フリーランスという仕事もありません

「サラリーマンという仕事はありません」これ糸井重里さんの名コピーですよ。いろんな申込書に職業欄ってあるじゃないですか。サラリーマンやっていると、ちょっと、困るんですよね。「はて?オレの仕事って何だったっけ?」ってねw。

日本が高度経済成長をしてサラリーマンさえしていれば、車も買える家も買える、みんな競って大企業への就職を目指す。そんな良い時代があったんですよね。今でも昭和頭のお父さんやお母さんは、子供を大企業に就職させようと必死ですけどねw。

そんなとき糸井さんが「おいおいちょっとまてよ。みんなそんなに安易に考えていいの。サラリーマンなんて仕事ないよ。あなたは何で食べていくのよ?」って当たり前のことに疑問符を付けたんですよね。当時、サラリーマンになることが当たり前と考えていたぼくにとっても、十分ドキッとさせられるフレーズでしたよ。


昨日、脳科学者の茂木さんが「フリーランスって素晴らしい」ってつぶやいていたんですけど。これも同じでね。

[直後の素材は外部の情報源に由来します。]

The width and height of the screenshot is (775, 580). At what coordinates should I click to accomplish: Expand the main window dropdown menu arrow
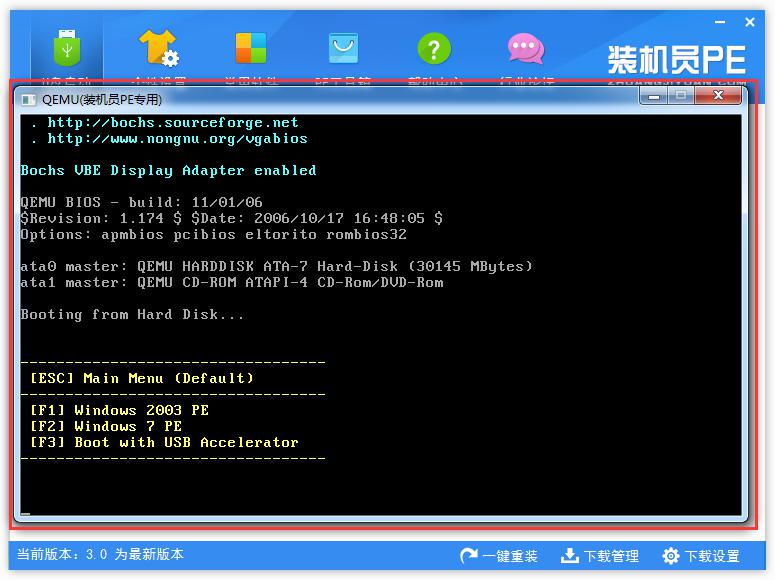(718, 22)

「フリーランス」なんて仕事はないんですよね。ぼくもサラリーマンやっているときにね。やっぱり「フリーランス」に憧れましたよ。フリーのコピーライターとかね。時間も自由そうだしね。上司の機嫌取らなくてもよさそうだしね。なんてったてモテそうじゃないですか。でもね。その後、フリーランスの人たちと一緒に仕事していると、その厳しさも見えてくるわけですよ。腕の骨折が怖いからデザイナーの人は大好きなスキーに絶対行かないとかね。実は取引先に上司以上に気を使っていたりしてね。経費は全部自分で支払わないといけないしねw。


というぼくもその後フリーランスで仕事していたことあるんですよ。2年くらい。将来の保障が何もないですからね。(まだサラリーマンは10年後が想像できるんですよ。先輩が存在しているので)とにかく必死ですよね。労働時間はどうしても長くなっちゃうしね。暇なときの不安なんてなんともいえないですよね。まだ子供が小さかったんで、自宅で仕事ができないんですよね。それで駅前の喫茶店を仕事場にしていたんだけど。駅に向かう朝の人の流れの中で、マンションの窓から子供が「パパーどこ行くの?きっちゃてん?」って叫ぶんですよ。恥ずかしかったですよ。ふんとに。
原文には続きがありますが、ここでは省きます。